The reporting capabilities and robust back-end analytics provided by Vocera allow supervisors to track call history. If there is a breakdown in communication, system administrators are able to track phone calls; when and who made them, and if they were accepted or denied.
Streamlining Security Protocols
The ability to forward calls instantly to a specific staff member is also valuable during an emergency situation. If a fan coil unit freezes, bursts, and causes a resident’s rooms to flood, the on duty residence assistant can dial the number assigned to the right facility contact in the Vocera system. The call is immediately routed to the in building staff’s Vocera Badge.
“Students and residence directors no longer waste time going down a long list of numbers and calling several people before receiving assistance,” Creer said. “In an emergency, it can be a hindrance to worry about what number to call, or what list to look at, while you are working the situation. Having one number to call makes it simple and easy.”
Prior to implementing the Vocera system, the Housing & Residential Life department had more than 115 phone numbers for facilities assigned to different users, buildings and devices.
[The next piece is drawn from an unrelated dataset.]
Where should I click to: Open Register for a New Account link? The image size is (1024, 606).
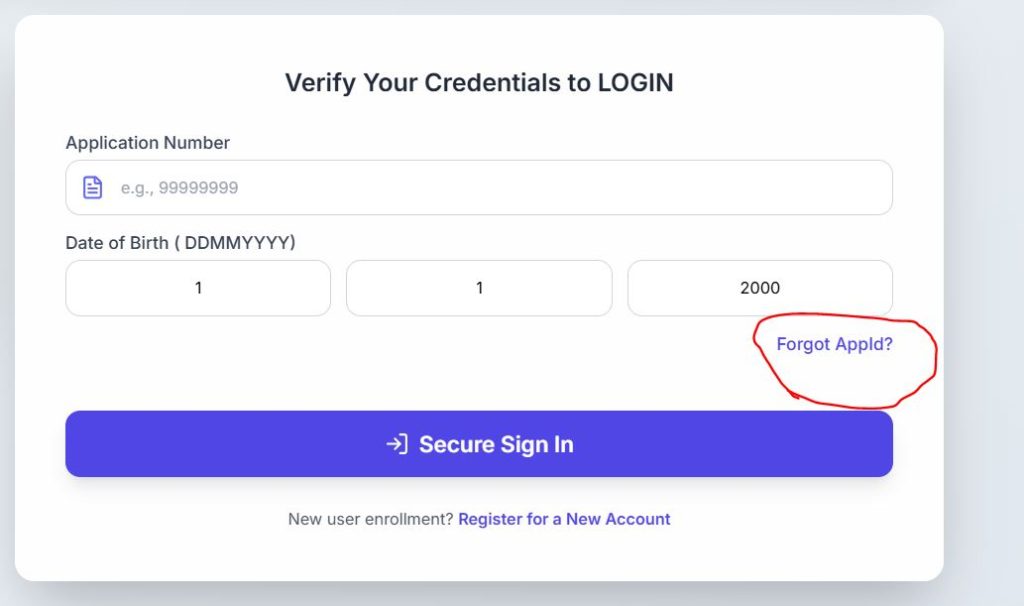click(x=564, y=519)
All the address books needed to be constantly updated to represent who was assigned to which facility, at what time, and with what phone number.
In a serious situation, where a group of people should be notified, the emergency broadcast capability of the Vocera system is a valuable feature that can significantly increase the safety of students and staff. To initiate an emergency broadcast, a Vocera administrator can quickly communicate to everyone on site logged into the system.
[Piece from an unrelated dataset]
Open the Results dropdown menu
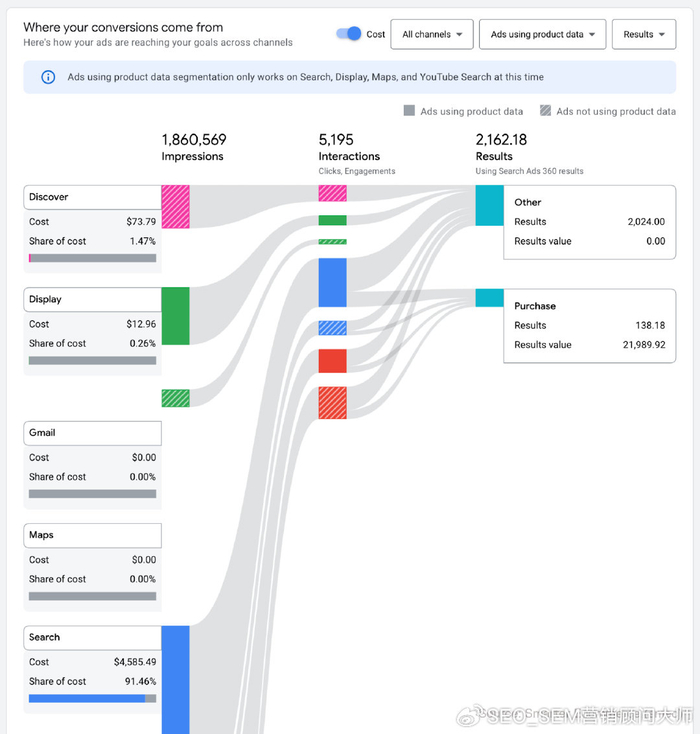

“With cell phones, I could never send an emergency broadcast to the entire staff. We’ve never had that kind of capability before. If our buildings go into lockdown because of an emergency scenario, we can now alert our buildings quickly, reliably, and simultaneously,” explained Creer. “Vocera is the only tool that provides us with dependable person to person and group communication across campus. The students and clients are receiving better service, and we are operating more effectively because we are able to reliably communicate with staff,” said Creer.